* [Requirements]:
[1] List every possible cause that the opening of the essay "The National Debt" gives for what is amiss in the United States.
[2] Which city does the essay "The National Debt" name in parentheses?
[3] Go on with the essay "The National Debt" from the point where it stops.

* [Text segment]:
The National Debt

By Shamika Ann Mitchell

My fellow Americans! There is something amiss here in the United States. It could be caused by the chemtrails in our atmosphere, or maybe the food fillers and additives we ingest and digest daily, or maybe the many poisoned wells and reservoirs that hydrate us (Flint is neither the beginning nor the end). There is something greatly wrong happening all around us, every day. Odorless, colorless, weightless, and terribly lethal, this elusive element is pervading the corners of every circle and the curves of every square. Despite the fact that we, as Americans, take great pride in nationalism, in aggrandizing self-narrative and prideful rhetoric, in the nostalgias of days so long gone (they never actually existed), we live in perpetual angst and distress, and often do not know the cause of our anguish. This great nation and its entire people are continuously caught in a cycle of distraction, disharmony and despair. We are nearly approaching a state of disrepair and irrevocable damage will continue to be wrought upon us all.

* [Material]:
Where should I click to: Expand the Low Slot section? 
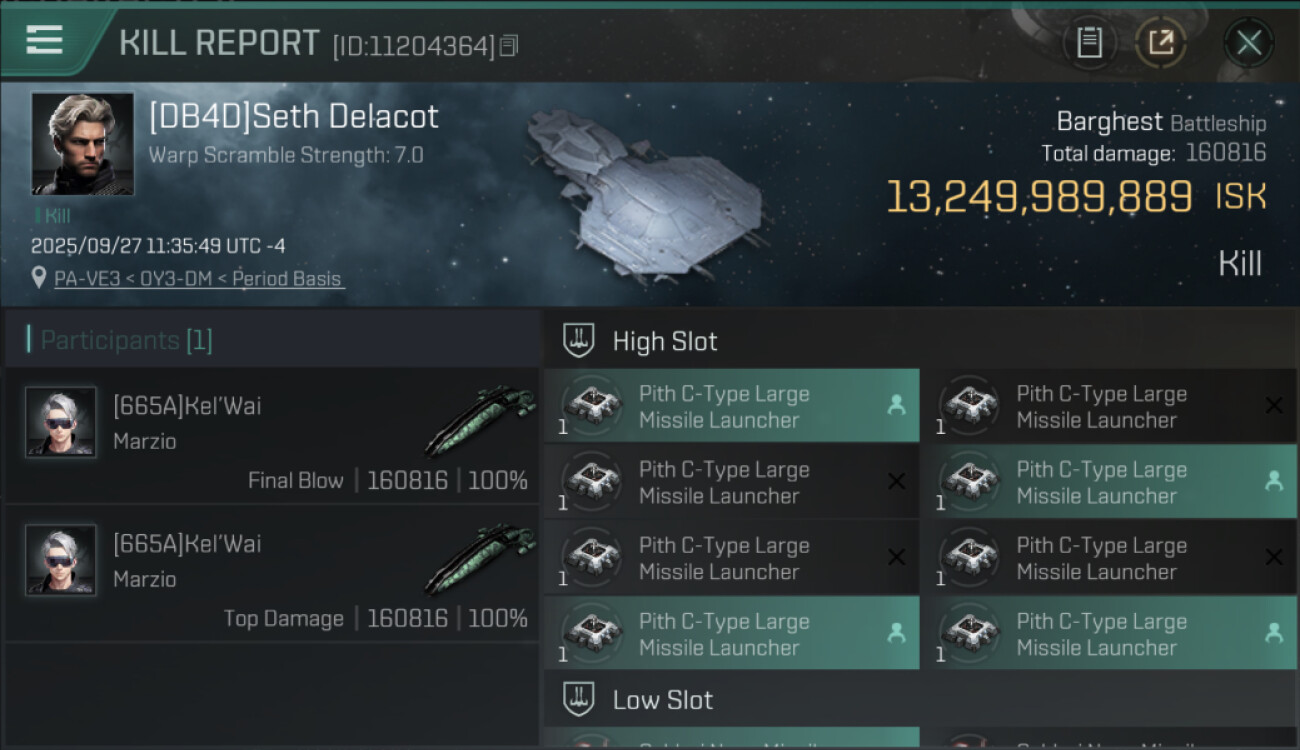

* [Final results]:
[1]
- Chemtrails in our atmosphere
- Food fillers and additives we ingest and digest daily
- The many poisoned wells and reservoirs that hydrate us

[2] Flint.

[3]
What is it that plagues us? What are the matters that rattle us most? Who can we blame for those secret shames and silences that prevent us from freeing sadness from our spirits? We have all been afflicted, and yet not one of us has sought any meaningful care or expressed an substantial concern for all that has gone wrong with everything we thought we held dear. We stare at our selfies and hope that we look OK, but looking in the mirror, it is clearer that we have lost our Selves. Who are we, really? What is America? What does it mean to be an American? From the very moment Las Casas actualized his idea that stealing and transporting people would benefit the Throne and the Church, the Original Sin took its grip. Is it possible to be cleansed from this Original Sin? Christianity teaches that the people’s sins should be cleansed with the Sacrifice of One, and that confessionals and repentances are the requisite cycle towards atonement. But what is it that we need to confess, and for what should we atone? From whom should we seek forgiveness? This nation was birthed in 1776, and yet, in 2016, we are still trying to renegotiate the sadistic sinful stains that have saturated our soil and all that has been harvested from these lands. There is no organic fruit or vegetable that is without a bloodied blemish. There is no Vegan or Kosher or Halal or all-natural item that is blessed by this bountiful blood. This is not amenorrhea; the United States is hemorrhaging.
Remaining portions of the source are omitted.